**Exercise description:** Show the lines below where "green" occurs.
##########
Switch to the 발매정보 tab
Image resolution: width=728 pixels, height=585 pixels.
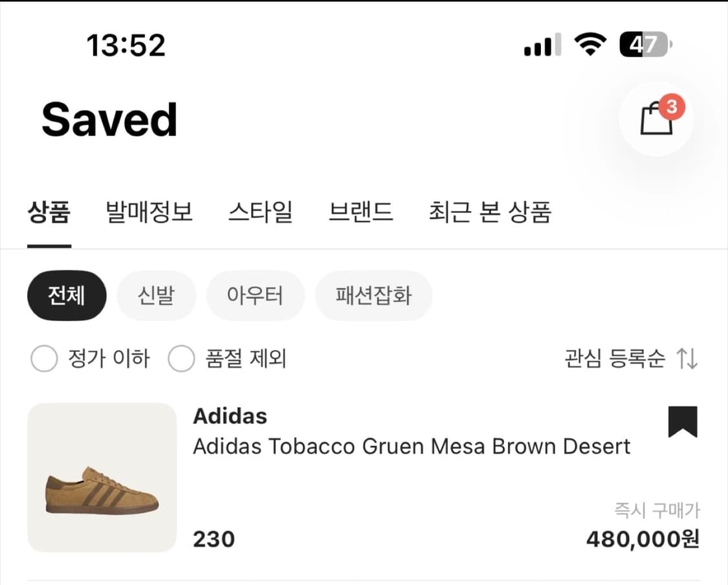click(x=149, y=212)
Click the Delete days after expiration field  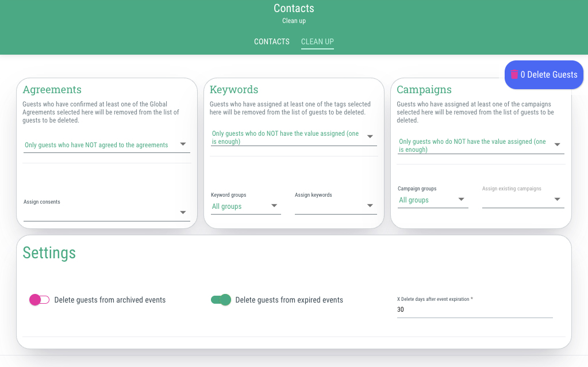(475, 309)
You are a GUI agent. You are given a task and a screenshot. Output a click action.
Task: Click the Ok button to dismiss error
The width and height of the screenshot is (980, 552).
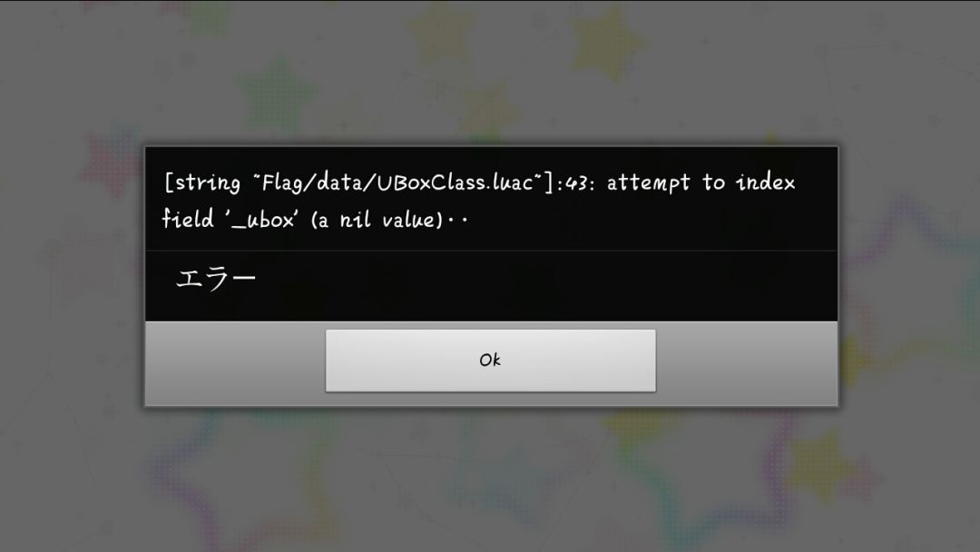[491, 360]
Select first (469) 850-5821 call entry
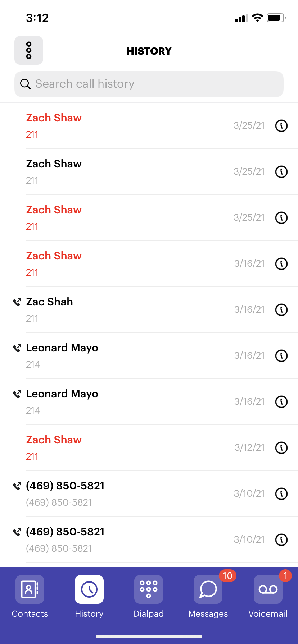Screen dimensions: 298x644 149,494
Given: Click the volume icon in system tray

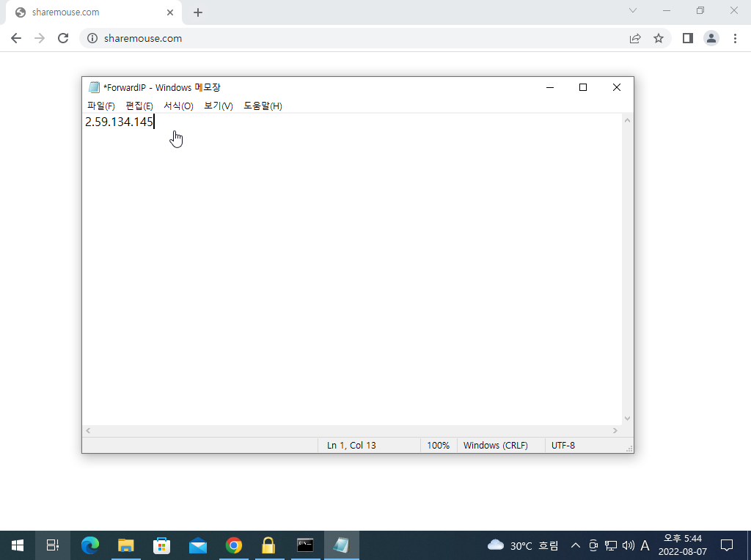Looking at the screenshot, I should pyautogui.click(x=628, y=545).
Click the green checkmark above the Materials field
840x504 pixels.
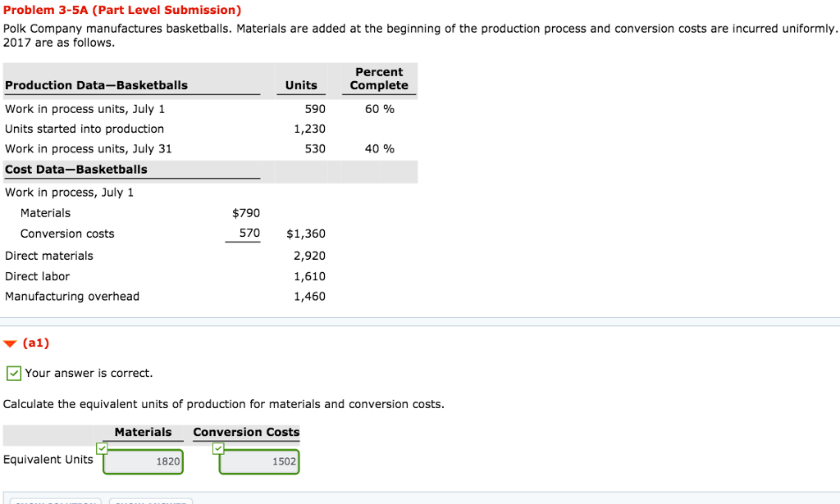(103, 448)
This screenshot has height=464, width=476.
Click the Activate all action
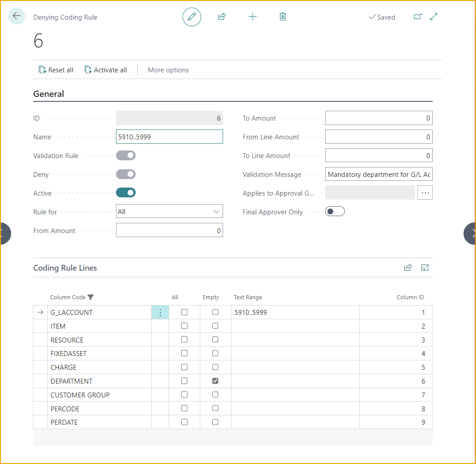(x=106, y=70)
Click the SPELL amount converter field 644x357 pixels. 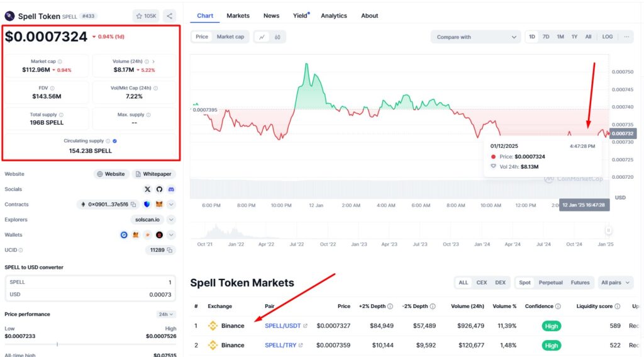coord(90,283)
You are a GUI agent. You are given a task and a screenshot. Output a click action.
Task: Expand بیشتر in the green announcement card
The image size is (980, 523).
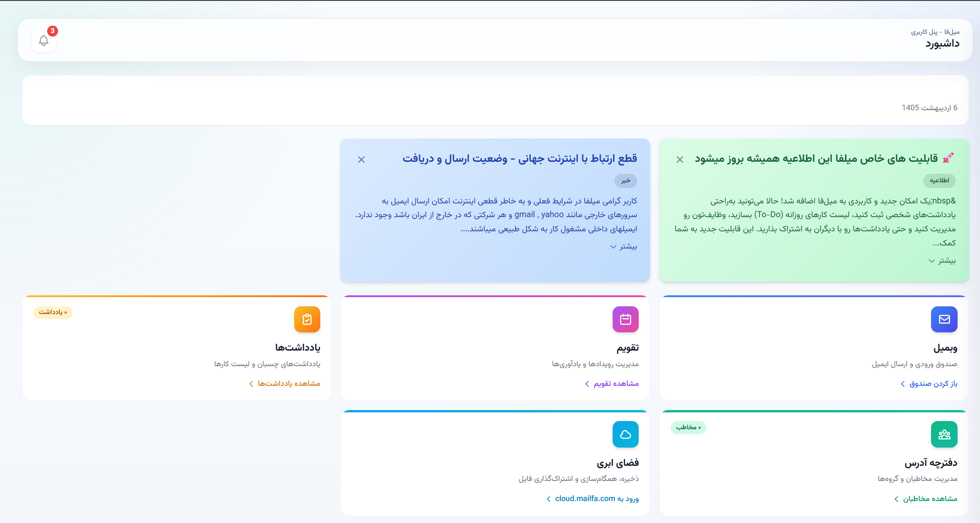click(x=942, y=261)
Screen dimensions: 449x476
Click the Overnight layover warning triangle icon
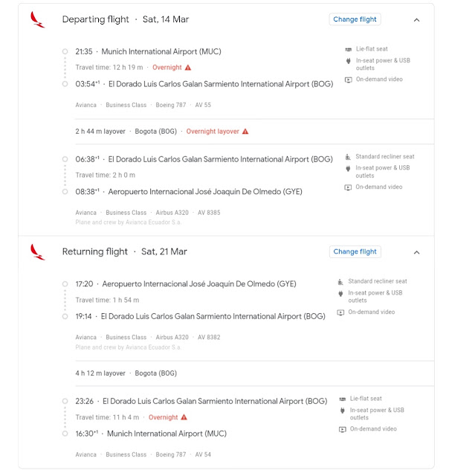pos(245,132)
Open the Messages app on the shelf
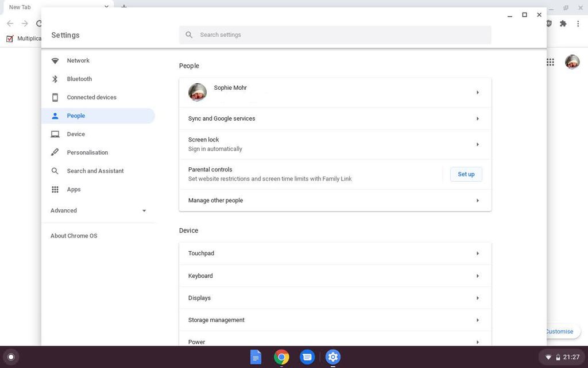Image resolution: width=588 pixels, height=368 pixels. (x=307, y=357)

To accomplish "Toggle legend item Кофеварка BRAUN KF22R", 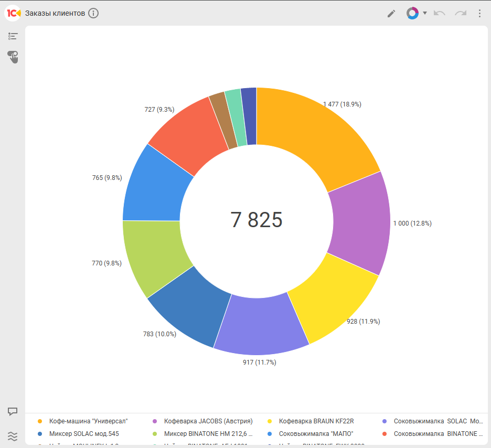I will click(x=316, y=421).
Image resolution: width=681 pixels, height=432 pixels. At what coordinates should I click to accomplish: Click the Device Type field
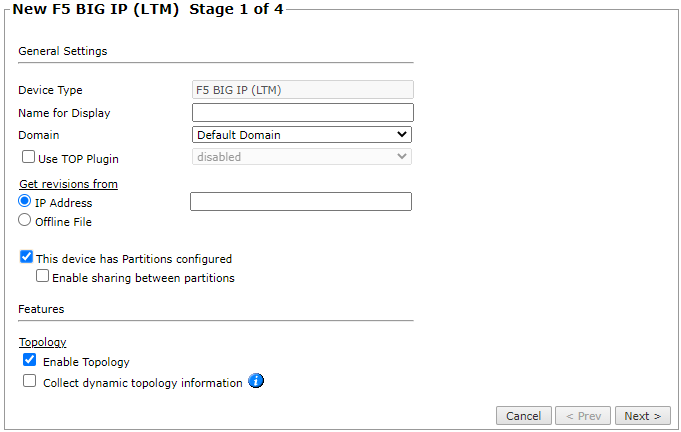tap(301, 90)
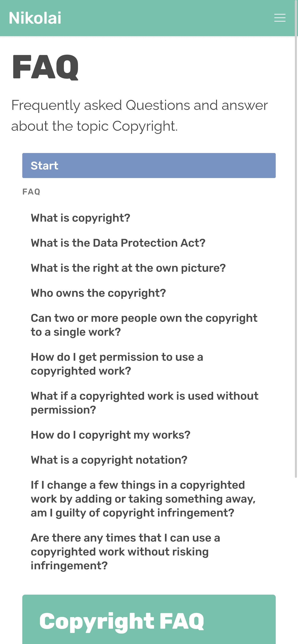This screenshot has width=298, height=644.
Task: Open question about using work without risking infringement
Action: (x=125, y=552)
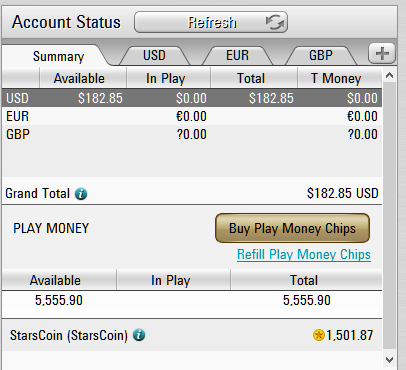Click the Grand Total info icon

point(81,194)
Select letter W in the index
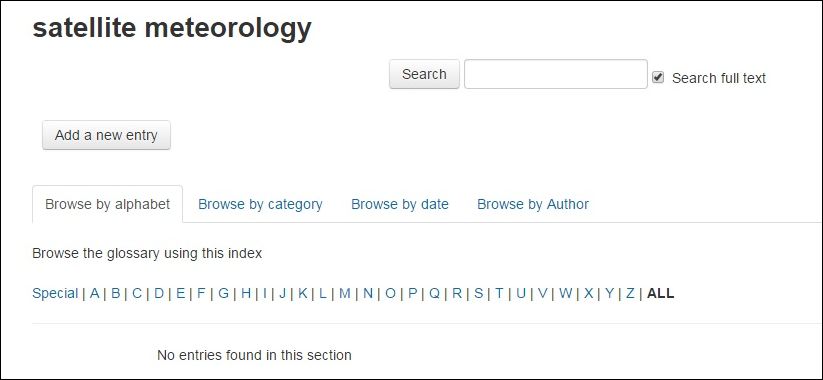This screenshot has height=380, width=823. [x=565, y=293]
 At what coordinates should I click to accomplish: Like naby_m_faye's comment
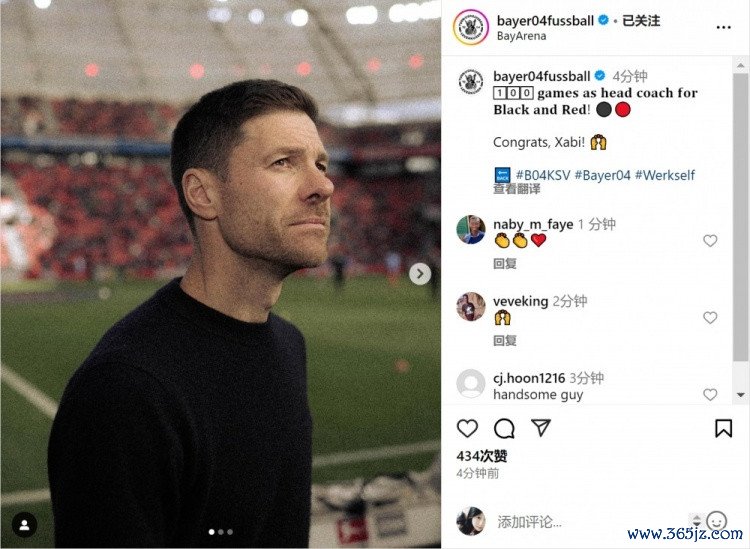tap(710, 241)
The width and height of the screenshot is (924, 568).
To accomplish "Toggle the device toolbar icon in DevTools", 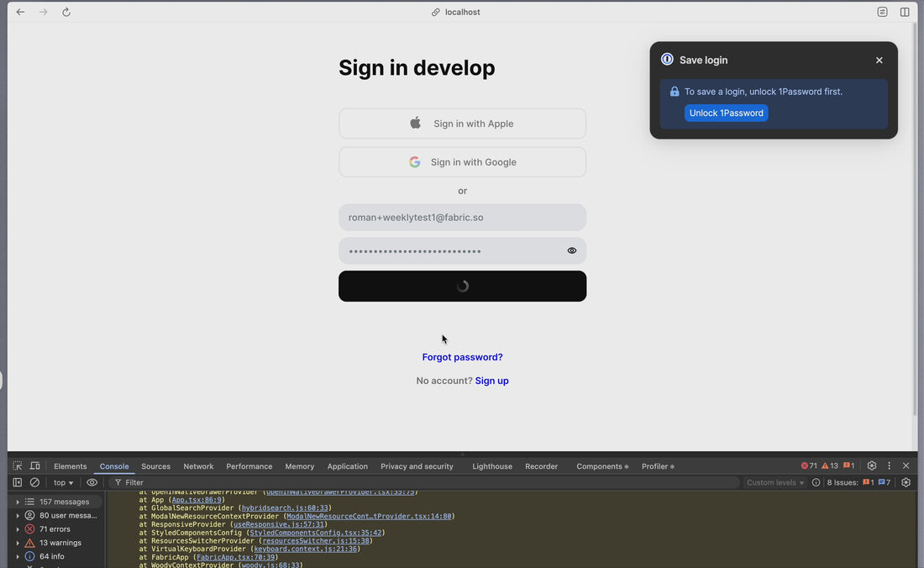I will pos(34,466).
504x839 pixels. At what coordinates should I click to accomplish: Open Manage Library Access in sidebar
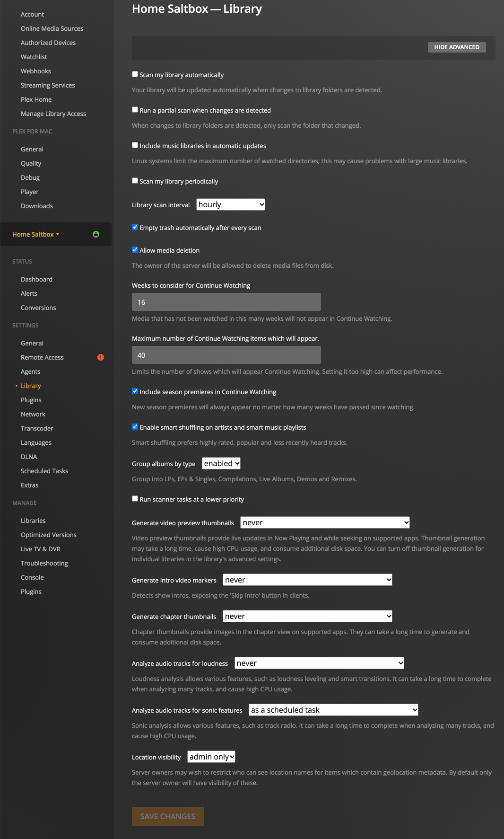[53, 114]
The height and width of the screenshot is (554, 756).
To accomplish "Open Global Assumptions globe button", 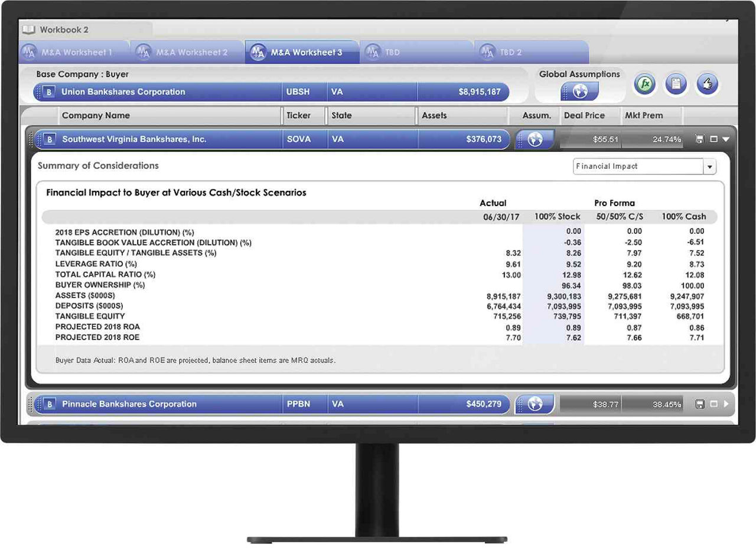I will (579, 92).
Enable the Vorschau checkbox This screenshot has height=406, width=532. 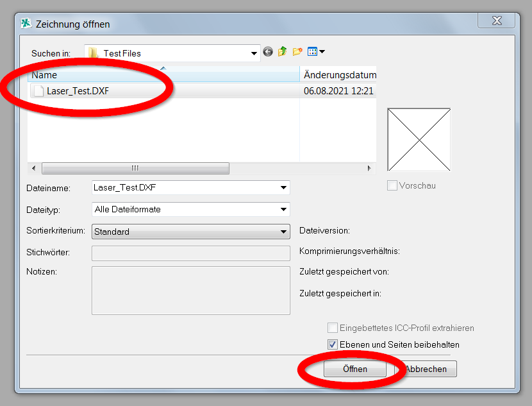(x=392, y=185)
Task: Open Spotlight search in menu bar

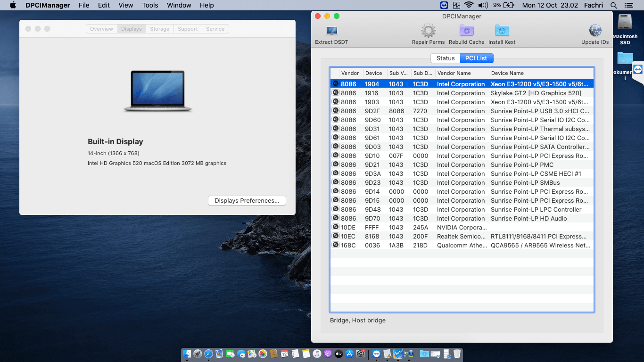Action: click(x=613, y=5)
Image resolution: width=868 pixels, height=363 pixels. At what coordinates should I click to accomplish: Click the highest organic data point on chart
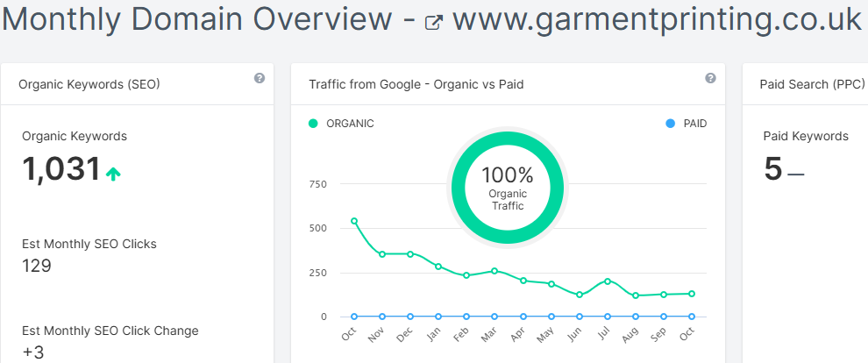(354, 221)
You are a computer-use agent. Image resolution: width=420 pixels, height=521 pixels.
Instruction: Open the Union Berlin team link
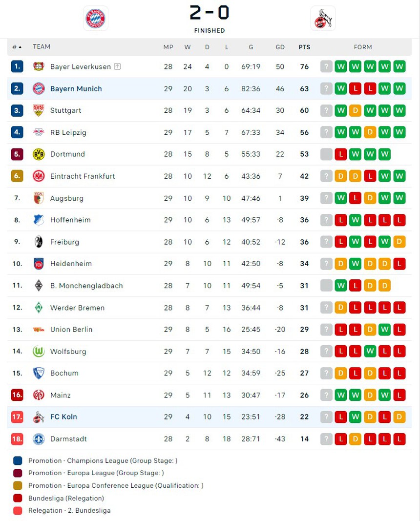click(71, 330)
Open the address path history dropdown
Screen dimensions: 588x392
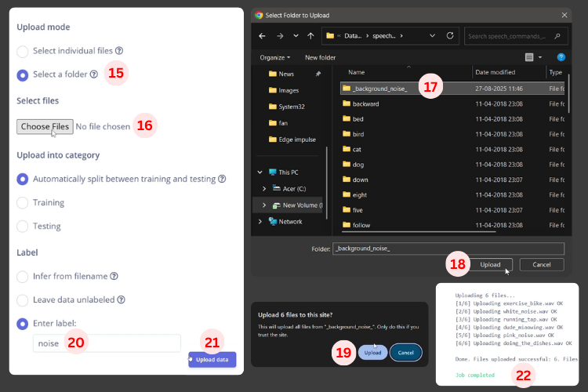432,35
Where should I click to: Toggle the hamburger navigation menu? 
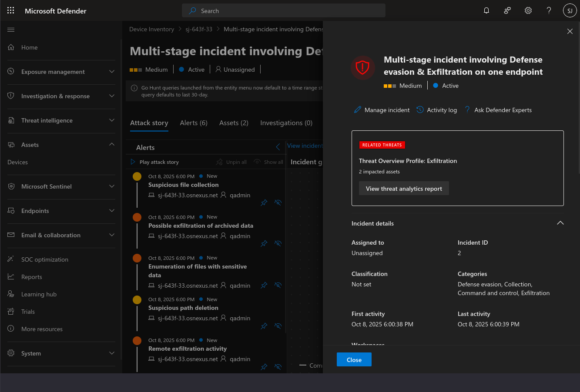click(x=11, y=30)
##########
**Written answer:**
Click the green checkmark above the Materials field
Task: Expand بیشتر in the green announcement card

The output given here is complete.